Délaissant les montagnes de Jonathan (et de Peter Pan), Cosey se penche cette fois sur l’intimité d’un homme mélancolique, partagé entre la tristesse d’une vie sans relief et l’espoir inavouable de ressusciter un amour adolescent. Sur un schéma finalement très conventionnel (amitié virile et amour partagé, secrets, orgueil blessé, non-dits…, l’auteur dépeint des personnages attachants et parvient à émouvoir sans sombrer dans le sentimentalisme grâce à un style tout en retenue. C’est par un regard, un soupir, un geste esquissé que Cosey laisse exprimer leurs émotions à ses protagonistes, plus sûrement que par des dialogues qui sont pourtant remarquablement justes. L’histoire est simple, le cheminement prévisible, mais elle fonctionne à merveille.

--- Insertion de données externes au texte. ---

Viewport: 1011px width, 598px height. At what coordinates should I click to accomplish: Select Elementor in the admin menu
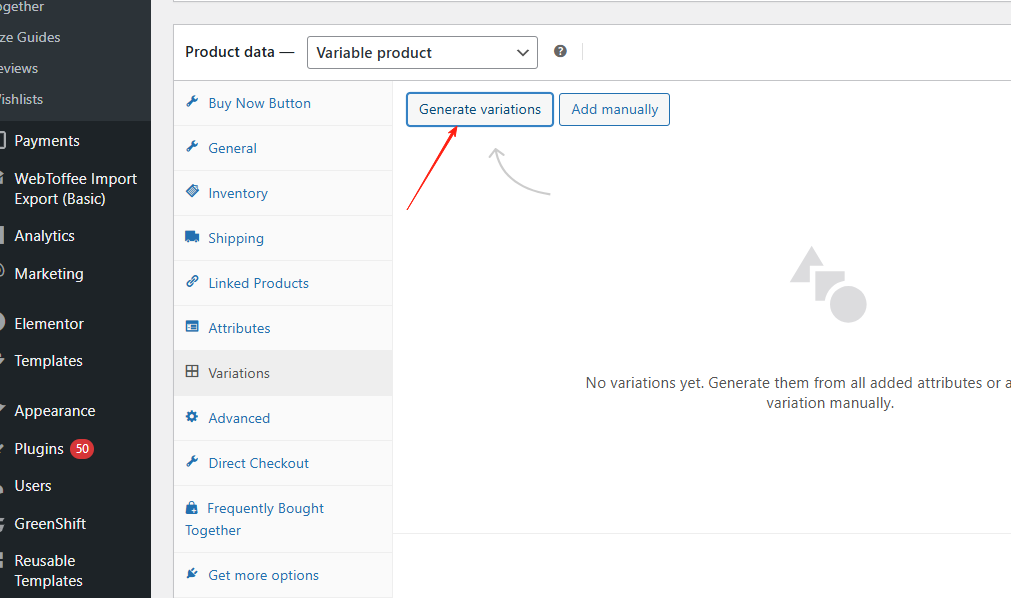click(x=49, y=324)
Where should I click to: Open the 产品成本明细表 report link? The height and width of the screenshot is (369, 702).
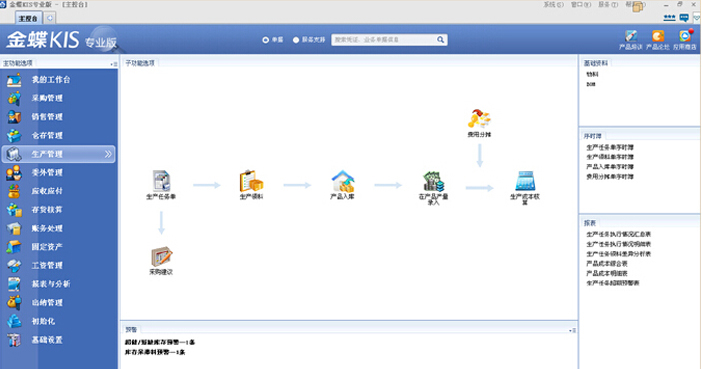(x=607, y=273)
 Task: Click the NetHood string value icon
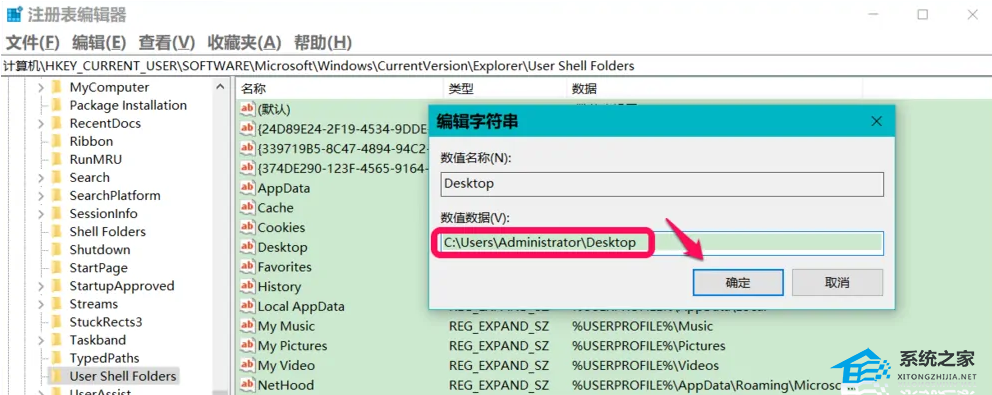coord(247,385)
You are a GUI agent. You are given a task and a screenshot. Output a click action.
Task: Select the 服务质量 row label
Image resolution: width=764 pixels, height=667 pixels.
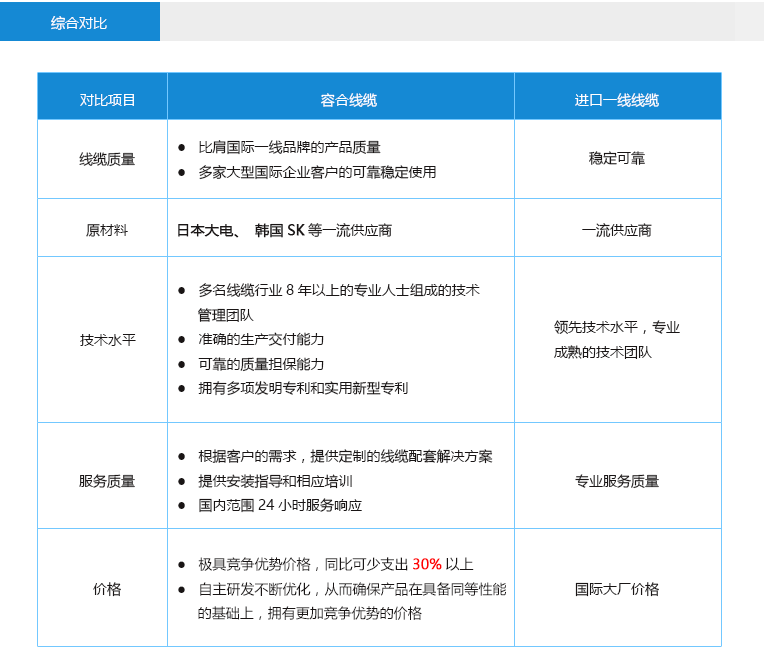tap(107, 481)
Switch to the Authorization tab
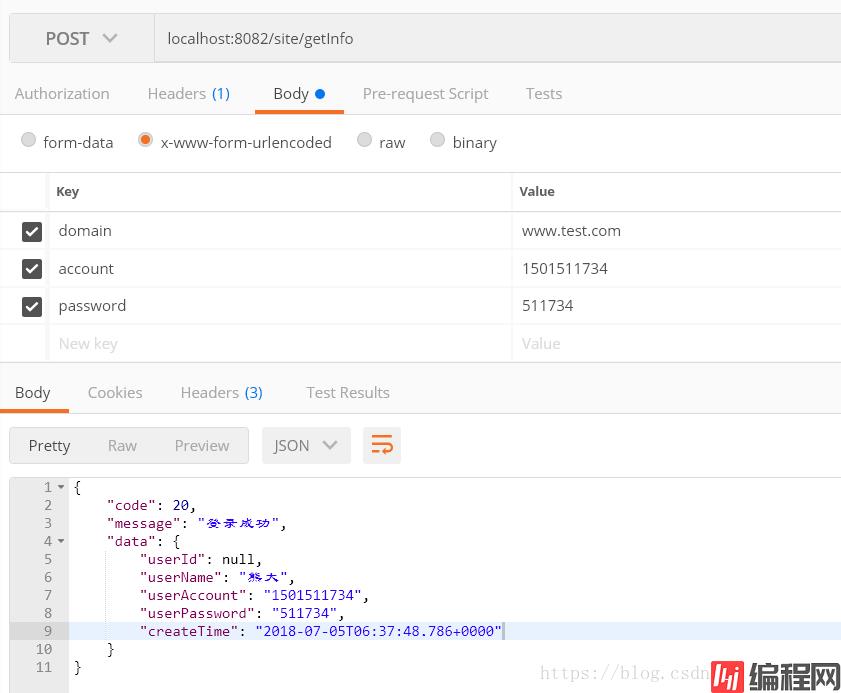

Le rôle du dessin dans cette réussite est capital. Virtuose du décor, aussi à l’aise dans ces petits ports de pêche écrasés par le soleil que dans les montagnes himalayennes, Cosey compose évidemment une Italie rurale de carte postale, terrain propice aux confidences que recherchent désespérément ses héros. Tout semble destiné à créer une ambiance mélancolique, le trait délicat, presque effacé, les couleurs douces, on entendrait presque la musique de Nino Rota s’élever subtilement de ces pages ensoleillées. Le voyage en Italie, c’est aussi un peu le lecteur qui le fait, grâce à un cet album incontournable. L’un des meilleurs de l’auteur, et peut-être de la collection Aire Libre, ce qui n’est pas peu dire.